Kalshi’s latest contracts suggest that traders believe the Nasdaq‑100 will close 2026 above the 30,000 mark, but the second half of the year will see a gentler climb. In other words, the tech‑heavy index is expected to keep its upward trajectory, yet the pace of growth is likely to slow down after the first six months.

This moderation in the equity market can ripple into the crypto space. With Bitcoin hovering around $63,500 and Ethereum near $1,780—both down roughly 1–2 % in the past 24 hours—investors are already feeling the chill of a broader “fear” sentiment (the fear‑greed index sits at 27). A softer rally in tech stocks often translates to less appetite for high‑risk assets, which can tighten liquidity and push crypto prices lower or sideways.

Why does this matter now? 2026 is still a year of high inflation expectations, ongoing Fed policy adjustments, and geopolitical tensions that can influence market risk appetite. Retail investors should watch upcoming corporate earnings, central‑bank statements, and any shifts in the fear‑greed gauge to gauge how the broader market might sway crypto prices.
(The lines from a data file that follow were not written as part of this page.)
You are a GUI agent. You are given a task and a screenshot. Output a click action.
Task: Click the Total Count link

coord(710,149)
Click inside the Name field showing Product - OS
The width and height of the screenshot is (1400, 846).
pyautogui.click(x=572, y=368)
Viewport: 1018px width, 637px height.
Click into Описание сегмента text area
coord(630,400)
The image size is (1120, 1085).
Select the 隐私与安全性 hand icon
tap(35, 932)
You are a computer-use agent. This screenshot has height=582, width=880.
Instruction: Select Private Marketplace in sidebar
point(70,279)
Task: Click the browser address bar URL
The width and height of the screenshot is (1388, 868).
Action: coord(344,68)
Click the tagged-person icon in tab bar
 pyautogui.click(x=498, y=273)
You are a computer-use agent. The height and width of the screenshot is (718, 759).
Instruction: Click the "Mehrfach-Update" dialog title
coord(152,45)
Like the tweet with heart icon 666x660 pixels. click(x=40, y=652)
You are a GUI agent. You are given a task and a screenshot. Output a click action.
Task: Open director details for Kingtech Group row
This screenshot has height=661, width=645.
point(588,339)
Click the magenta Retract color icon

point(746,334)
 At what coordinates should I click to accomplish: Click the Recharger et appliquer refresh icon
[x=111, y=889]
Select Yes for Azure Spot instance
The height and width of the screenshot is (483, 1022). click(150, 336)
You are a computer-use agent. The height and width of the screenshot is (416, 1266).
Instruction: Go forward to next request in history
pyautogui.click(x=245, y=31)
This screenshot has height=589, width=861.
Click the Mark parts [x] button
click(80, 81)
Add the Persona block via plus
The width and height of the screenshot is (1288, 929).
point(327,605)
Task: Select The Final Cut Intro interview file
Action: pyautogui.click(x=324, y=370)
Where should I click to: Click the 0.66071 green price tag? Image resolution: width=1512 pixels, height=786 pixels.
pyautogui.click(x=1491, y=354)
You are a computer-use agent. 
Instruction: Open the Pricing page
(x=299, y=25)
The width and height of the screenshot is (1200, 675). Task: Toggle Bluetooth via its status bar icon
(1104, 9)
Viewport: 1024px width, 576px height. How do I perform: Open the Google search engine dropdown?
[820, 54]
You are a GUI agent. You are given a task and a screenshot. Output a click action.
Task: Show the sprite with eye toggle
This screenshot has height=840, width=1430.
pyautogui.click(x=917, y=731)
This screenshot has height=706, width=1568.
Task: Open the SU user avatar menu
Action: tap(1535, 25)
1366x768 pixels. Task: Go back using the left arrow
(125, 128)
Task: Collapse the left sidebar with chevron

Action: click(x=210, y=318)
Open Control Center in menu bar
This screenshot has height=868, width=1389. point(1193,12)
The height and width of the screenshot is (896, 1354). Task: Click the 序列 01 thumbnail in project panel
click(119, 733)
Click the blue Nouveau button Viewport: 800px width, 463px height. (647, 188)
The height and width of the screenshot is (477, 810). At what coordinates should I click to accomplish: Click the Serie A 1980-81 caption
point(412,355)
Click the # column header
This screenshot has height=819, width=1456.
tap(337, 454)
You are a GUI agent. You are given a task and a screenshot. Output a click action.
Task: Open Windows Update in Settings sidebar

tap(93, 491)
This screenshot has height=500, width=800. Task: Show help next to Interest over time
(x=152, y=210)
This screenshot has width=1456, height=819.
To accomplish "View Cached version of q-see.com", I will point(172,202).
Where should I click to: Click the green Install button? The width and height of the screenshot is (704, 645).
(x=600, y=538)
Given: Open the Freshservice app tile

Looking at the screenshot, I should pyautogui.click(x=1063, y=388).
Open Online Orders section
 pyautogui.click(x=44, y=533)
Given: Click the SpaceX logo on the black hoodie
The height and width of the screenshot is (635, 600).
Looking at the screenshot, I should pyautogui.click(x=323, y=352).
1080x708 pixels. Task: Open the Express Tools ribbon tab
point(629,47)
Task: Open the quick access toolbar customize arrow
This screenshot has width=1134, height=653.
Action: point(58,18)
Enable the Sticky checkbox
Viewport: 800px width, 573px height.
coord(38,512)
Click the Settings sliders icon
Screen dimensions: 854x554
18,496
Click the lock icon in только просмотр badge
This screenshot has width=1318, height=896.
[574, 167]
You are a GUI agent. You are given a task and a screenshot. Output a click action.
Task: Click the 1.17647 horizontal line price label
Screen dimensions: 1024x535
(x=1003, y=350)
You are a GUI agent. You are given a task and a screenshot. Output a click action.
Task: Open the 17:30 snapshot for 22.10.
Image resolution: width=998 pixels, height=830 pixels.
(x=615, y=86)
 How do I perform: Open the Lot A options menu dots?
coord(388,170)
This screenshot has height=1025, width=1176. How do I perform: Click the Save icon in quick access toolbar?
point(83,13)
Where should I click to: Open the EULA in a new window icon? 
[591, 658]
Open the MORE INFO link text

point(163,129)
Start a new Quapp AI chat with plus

What to watch next? Look for changes in derivative pricing on platforms like Kalshi, as they can signal evolving expectations. Keep an eye on macro‑economic releases—especially inflation data and Fed minutes—and monitor how BTC and ETH respond to any shifts in risk sentiment. These signals will help you anticipate whether the crypto market will follow the predicted cooler trend in the Nasdaq‑100 or diverge in its own direction.